Made in Jersey is an American legal drama television series that aired on CBS from September 28 to December 29, 2012. The network ordered the series in May 2012. On October 10, 2012, after only two episodes aired, it was canceled and removed from the network's schedule, making it the first canceled series of the 2012–13 television season. On November 5, 2012, it was announced that CBS had planned to burn off the remaining six episodes beginning Saturday, November 24.

Premise
A streetwise attorney, born and raised in New Jersey in a close Italian-American family, makes the transition from the state prosecutor's office in Trenton to a posh New York City law firm, where she must defend her clients while surviving her colleagues' skepticism.

Cast and characters

Main
 Janet Montgomery as Martina Garretti, a streetwise, first-year lawyer born and raised in a blue collar family in New Jersey who gets a job at the high powered law firm of Stark & Rowan in New York.

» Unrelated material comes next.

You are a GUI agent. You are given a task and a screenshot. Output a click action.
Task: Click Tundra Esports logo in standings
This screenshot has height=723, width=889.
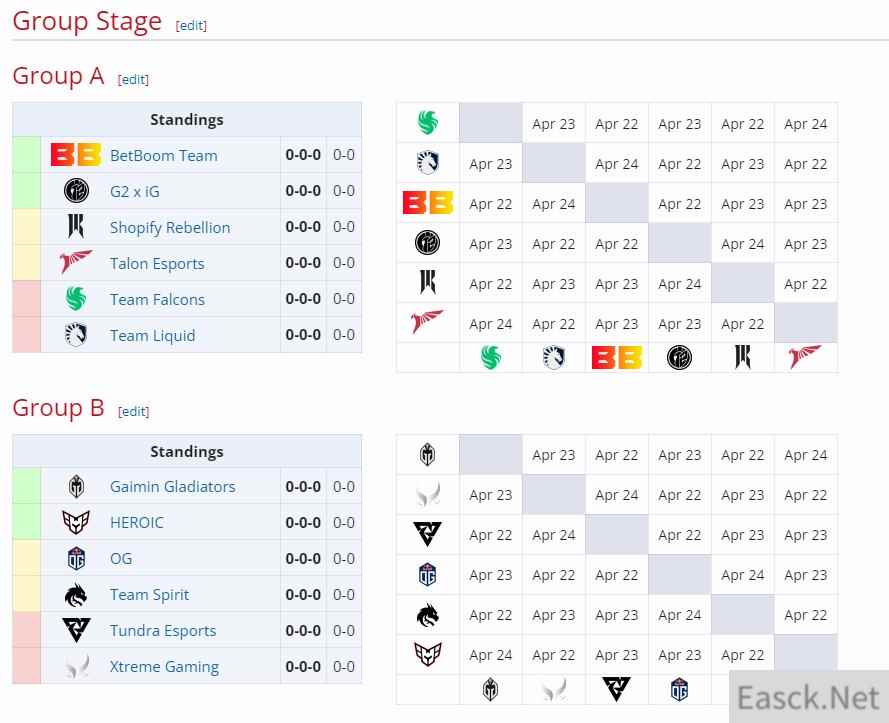pos(76,631)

She was an ex-assistant district attorney.
 Toni Trucks as Cyndi Vega, Martina's secretary at the firm and her best friend.
 Erin Cummings as Bonnie Garretti, Martina's older sister who works as a manicurist.
 Felix Solis as River Brody, the firm's investigator who helps Martina with her cases and is a former Los Angeles Police Department detective.
 Kyle MacLachlan as Donovan Stark, a founding partner at Stark & Rowan.
 Kristoffer Polaha as Nolan Adams, a third-year associate at the firm.
 Megalyn Echikunwoke as Riley Prescott, a second-year associate at the firm who is the daughter of the former United States Ambassador to Sweden and Martina's foil.
 Donna Murphy as Darlene Garretti, Martina's mother.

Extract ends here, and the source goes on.